Ignition may be considered the first step of the self-sustaining process of combustion. It may occur as piloted ignition (or forced ignition) if the phenomenon is caused by any outer ignition source, or it may occur as auto ignition (or self ignition) if the phenomenon is the result of reactions taking place in the combustible material itself and coupled with heat release.

The inclination to ignition is characterized by an empirical parameter, the ignition temperature (i.e., the lowest temperature, to be determined by test, to which the material has to be heated to for ignition). Depending upon whether or not this parameter is determined-with special test methods-by the use of any ignition source, we distinguish between the piloted ignition temperature and the auto ignition temperature.

In the case of piloted ignition, the energy required for the activation of the materials involved in the burning reaction is supplied by ignition sources. However, there is no direct relationship between the heat quantity needed for ignition and the ignition temperature, because although the chemical composition of the components in the combustible system is an essential parameter of ignition temperature, it is considerably influenced by the sizes and shapes of materials, the pressure of the environment, conditions of air flow, parameters of ignition source, the geometrical features of the testing device, etc. This is the reason for which the data published in literature for autoignition temperature and piloted ignition temperature can be significantly different.

The ignition mechanism of materials in different states may be simply illustrated. This involves examining materials as either solids, liquids or gases.
Most solid materials take up energy from any outer ignition source either by conduction, convection or radiation (mostly by their combination), or are heated up as a result of the heat-producing processes taking place internally that start decomposition on their surfaces.

• _Stored data_
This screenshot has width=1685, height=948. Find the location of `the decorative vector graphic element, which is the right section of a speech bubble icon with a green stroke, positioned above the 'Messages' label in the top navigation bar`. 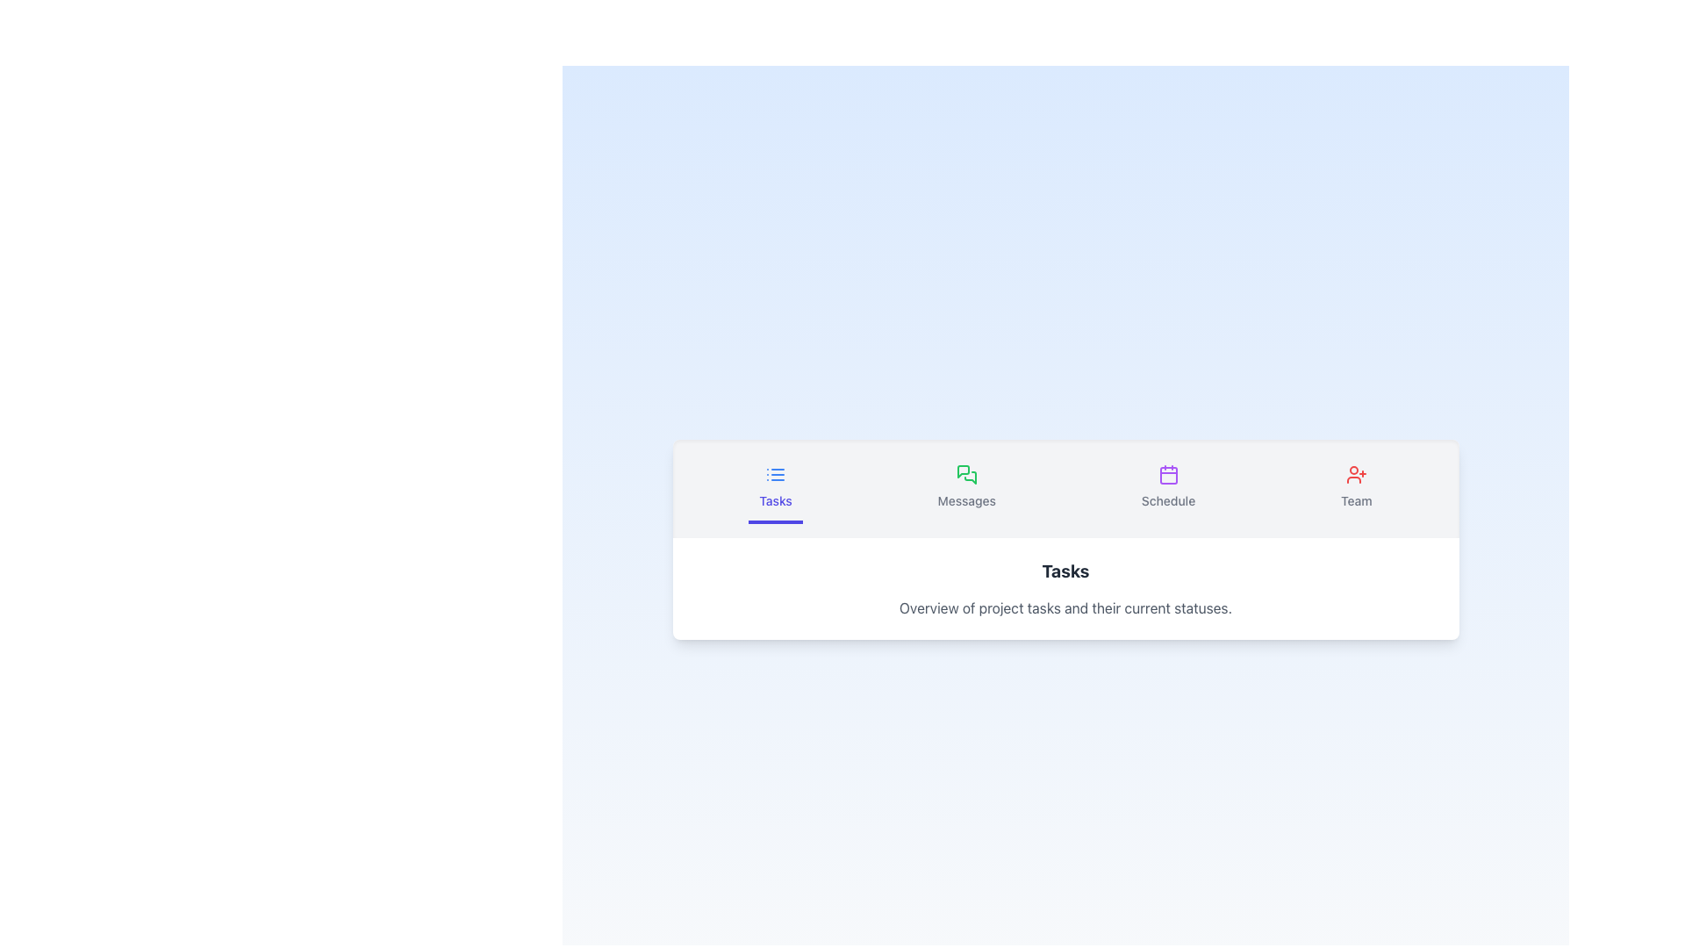

the decorative vector graphic element, which is the right section of a speech bubble icon with a green stroke, positioned above the 'Messages' label in the top navigation bar is located at coordinates (969, 477).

• _Task prompt_
Answer from the passage on ignition:
(a) What other name does it give for auto ignition?
(b) How does it define the ignition temperature?
(c) By which three means do most solid materials take up energy from an outer ignition source?

• _Worked answer_
(a) Self ignition.
(b) It is the lowest temperature, to be determined by test, to which the material has to be heated for ignition.
(c) By conduction, convection or radiation, mostly by their combination.